* TASK TO COMPLETE
In the records below, find each line containing the word "chip" and copy it.

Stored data

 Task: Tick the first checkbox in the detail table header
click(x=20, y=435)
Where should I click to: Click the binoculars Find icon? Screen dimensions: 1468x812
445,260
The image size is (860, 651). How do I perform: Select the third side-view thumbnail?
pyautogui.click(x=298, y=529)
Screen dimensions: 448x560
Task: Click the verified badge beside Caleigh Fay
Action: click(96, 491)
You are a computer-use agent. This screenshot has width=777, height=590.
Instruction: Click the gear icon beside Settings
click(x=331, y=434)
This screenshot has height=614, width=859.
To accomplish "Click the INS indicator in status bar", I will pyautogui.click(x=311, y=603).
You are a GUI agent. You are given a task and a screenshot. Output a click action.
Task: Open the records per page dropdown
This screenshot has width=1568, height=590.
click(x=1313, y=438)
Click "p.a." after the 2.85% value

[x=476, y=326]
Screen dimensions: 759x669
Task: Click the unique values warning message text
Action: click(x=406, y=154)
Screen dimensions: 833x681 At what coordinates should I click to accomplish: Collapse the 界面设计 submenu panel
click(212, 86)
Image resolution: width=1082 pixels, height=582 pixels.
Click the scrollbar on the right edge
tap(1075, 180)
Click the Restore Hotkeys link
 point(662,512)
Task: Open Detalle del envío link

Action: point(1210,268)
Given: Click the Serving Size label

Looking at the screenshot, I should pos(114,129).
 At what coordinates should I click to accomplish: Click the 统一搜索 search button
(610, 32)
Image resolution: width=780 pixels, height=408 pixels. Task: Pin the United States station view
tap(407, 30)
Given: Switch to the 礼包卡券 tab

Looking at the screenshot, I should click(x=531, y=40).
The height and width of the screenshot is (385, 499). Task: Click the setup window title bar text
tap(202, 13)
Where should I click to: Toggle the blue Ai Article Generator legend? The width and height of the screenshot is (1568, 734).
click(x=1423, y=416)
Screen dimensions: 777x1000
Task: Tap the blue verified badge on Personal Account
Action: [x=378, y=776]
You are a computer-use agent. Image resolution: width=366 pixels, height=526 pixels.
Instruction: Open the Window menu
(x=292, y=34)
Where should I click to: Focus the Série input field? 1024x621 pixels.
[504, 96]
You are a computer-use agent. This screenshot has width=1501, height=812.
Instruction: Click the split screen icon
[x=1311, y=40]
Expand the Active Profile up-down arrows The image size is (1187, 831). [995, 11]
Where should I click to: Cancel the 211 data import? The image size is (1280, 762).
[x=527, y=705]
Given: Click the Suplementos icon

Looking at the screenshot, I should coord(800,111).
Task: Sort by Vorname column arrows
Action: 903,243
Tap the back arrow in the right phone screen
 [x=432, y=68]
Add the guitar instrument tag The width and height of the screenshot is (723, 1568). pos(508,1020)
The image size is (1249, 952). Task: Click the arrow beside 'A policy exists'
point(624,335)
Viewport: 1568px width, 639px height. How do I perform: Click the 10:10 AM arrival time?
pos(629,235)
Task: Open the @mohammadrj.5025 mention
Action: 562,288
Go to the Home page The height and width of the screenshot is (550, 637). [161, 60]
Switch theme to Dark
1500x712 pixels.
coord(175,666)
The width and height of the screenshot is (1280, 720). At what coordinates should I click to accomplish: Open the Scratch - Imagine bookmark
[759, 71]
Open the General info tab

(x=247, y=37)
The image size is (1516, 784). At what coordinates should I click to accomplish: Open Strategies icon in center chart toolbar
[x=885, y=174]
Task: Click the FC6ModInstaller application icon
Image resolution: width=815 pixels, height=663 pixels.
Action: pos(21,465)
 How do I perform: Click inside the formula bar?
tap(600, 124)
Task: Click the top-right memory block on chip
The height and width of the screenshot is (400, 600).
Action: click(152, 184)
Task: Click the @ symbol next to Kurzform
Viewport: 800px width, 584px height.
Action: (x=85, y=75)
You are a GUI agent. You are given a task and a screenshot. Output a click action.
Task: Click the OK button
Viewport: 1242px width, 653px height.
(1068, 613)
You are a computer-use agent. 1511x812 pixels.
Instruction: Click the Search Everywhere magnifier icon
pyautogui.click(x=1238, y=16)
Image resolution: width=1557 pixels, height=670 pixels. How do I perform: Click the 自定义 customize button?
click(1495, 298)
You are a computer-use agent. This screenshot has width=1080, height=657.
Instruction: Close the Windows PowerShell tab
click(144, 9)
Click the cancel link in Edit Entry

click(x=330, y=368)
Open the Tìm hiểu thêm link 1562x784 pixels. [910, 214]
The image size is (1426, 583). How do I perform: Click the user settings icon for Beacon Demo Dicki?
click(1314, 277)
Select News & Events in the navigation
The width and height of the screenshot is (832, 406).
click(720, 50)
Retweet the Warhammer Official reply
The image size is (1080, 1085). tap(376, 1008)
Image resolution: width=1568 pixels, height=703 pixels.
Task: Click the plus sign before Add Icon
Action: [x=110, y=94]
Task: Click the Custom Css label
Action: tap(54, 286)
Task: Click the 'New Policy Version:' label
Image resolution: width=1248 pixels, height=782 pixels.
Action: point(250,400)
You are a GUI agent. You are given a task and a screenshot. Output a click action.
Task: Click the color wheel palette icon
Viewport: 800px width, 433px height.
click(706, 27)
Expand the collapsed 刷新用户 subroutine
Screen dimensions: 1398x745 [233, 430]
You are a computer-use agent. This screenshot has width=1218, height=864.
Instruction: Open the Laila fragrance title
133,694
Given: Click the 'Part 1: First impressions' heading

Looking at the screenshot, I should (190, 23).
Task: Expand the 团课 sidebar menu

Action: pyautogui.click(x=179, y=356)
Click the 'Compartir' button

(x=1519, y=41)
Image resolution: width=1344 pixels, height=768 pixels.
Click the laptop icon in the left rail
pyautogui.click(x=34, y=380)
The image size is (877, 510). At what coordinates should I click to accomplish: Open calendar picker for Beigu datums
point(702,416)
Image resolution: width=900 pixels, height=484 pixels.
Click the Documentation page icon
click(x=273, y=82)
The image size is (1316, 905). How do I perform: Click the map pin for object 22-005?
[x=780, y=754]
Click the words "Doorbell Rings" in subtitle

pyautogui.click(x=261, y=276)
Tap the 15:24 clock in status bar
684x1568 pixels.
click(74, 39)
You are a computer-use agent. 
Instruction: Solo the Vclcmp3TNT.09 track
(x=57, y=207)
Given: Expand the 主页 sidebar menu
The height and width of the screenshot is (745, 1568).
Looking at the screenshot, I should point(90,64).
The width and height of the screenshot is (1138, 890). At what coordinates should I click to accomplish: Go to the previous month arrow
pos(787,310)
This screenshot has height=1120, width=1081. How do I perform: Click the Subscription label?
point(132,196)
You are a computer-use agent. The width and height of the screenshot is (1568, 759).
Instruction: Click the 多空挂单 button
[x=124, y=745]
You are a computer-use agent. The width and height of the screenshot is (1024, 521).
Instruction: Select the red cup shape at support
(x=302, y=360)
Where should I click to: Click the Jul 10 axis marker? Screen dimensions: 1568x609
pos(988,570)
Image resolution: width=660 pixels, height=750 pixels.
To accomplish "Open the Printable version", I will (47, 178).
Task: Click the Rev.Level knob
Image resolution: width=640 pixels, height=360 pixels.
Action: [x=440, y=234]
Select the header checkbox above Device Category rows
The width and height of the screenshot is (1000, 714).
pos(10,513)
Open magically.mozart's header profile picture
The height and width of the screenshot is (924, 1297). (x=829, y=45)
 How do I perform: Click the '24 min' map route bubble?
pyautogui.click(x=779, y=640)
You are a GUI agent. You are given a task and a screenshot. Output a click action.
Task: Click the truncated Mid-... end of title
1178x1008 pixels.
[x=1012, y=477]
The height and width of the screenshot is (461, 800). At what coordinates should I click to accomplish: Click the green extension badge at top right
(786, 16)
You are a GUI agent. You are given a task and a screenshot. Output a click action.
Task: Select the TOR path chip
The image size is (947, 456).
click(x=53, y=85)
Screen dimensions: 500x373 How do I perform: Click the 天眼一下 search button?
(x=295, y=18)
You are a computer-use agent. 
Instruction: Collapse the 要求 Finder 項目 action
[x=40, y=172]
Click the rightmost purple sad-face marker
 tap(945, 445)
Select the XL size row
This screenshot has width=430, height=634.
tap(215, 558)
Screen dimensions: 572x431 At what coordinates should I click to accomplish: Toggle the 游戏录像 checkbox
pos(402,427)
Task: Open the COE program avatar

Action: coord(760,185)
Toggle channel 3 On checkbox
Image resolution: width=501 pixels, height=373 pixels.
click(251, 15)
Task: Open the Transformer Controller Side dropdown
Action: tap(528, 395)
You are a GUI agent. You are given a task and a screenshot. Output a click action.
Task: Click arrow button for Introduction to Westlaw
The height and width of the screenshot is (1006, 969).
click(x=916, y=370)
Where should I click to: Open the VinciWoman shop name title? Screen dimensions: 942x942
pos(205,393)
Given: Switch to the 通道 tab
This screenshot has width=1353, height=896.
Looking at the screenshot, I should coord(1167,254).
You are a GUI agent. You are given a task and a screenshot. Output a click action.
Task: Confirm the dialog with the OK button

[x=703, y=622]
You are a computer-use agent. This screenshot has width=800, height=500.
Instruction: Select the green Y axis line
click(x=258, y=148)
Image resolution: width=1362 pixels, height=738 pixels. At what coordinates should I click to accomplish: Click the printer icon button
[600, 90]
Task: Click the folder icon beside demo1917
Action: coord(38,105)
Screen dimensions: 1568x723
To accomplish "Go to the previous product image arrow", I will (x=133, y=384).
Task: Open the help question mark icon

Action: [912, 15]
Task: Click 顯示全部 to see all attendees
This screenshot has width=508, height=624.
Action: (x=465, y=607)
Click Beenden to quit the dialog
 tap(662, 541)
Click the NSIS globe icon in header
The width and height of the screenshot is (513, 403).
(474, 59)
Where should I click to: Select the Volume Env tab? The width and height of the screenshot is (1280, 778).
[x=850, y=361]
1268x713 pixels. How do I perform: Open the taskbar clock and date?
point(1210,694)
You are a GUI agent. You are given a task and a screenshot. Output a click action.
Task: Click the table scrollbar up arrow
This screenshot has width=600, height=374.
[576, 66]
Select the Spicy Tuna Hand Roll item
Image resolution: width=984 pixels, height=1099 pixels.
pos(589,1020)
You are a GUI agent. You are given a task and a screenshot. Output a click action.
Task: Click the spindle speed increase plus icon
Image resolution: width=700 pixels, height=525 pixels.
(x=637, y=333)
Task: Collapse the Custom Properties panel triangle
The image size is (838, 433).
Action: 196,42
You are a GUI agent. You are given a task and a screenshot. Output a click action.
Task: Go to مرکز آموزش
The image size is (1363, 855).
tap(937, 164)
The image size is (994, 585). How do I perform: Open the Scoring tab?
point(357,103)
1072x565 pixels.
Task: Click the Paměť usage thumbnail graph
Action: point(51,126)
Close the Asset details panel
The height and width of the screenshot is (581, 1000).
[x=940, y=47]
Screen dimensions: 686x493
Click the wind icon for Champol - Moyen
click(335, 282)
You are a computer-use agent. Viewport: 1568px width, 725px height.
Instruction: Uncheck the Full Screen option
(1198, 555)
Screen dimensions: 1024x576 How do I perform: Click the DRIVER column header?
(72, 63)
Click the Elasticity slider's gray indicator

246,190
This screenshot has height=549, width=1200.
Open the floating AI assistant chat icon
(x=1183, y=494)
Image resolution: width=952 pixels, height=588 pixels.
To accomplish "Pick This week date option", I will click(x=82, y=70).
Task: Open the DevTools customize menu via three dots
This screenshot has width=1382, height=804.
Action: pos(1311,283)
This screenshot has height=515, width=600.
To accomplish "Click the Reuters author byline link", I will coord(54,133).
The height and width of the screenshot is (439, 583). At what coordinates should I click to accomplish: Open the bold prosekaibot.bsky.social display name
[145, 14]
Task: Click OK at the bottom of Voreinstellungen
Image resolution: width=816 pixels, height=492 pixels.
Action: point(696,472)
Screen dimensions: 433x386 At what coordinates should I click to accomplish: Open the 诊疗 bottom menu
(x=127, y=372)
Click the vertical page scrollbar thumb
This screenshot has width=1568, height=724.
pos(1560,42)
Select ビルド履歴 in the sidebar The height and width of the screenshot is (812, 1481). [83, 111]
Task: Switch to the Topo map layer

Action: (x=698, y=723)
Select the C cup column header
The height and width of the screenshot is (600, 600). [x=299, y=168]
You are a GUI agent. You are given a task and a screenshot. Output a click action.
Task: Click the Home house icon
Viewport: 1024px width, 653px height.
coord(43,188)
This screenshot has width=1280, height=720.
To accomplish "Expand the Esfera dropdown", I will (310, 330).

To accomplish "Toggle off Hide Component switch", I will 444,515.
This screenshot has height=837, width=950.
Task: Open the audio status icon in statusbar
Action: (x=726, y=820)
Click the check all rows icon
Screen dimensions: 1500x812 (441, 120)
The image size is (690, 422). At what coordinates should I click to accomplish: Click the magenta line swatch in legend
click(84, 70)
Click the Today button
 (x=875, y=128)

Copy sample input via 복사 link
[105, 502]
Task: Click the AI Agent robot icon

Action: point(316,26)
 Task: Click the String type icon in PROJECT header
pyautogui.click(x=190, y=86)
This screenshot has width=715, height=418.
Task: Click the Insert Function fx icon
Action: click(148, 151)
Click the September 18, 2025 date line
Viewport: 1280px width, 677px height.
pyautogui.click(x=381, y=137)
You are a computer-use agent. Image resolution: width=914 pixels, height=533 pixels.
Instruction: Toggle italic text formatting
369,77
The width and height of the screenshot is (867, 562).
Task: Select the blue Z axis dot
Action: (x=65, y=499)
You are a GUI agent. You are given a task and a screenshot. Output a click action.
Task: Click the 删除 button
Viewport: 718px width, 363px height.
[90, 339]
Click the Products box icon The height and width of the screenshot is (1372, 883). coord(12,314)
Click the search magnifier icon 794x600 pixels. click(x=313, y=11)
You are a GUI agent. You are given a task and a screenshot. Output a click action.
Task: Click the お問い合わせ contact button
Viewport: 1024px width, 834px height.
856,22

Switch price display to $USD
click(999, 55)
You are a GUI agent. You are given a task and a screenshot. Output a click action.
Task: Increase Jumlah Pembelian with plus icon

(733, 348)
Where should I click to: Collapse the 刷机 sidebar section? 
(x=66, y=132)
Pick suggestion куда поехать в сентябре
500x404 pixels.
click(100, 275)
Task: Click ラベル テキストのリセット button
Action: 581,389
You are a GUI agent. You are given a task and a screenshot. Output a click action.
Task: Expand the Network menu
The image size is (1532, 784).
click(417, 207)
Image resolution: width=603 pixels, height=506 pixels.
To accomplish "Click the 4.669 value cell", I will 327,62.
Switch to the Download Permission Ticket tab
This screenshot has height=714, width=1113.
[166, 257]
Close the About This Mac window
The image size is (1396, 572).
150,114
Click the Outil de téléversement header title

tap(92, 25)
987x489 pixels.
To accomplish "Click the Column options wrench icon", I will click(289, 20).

* SOLUTION
Task: Click the top-right memory block on chip
Task: Select the TOR path chip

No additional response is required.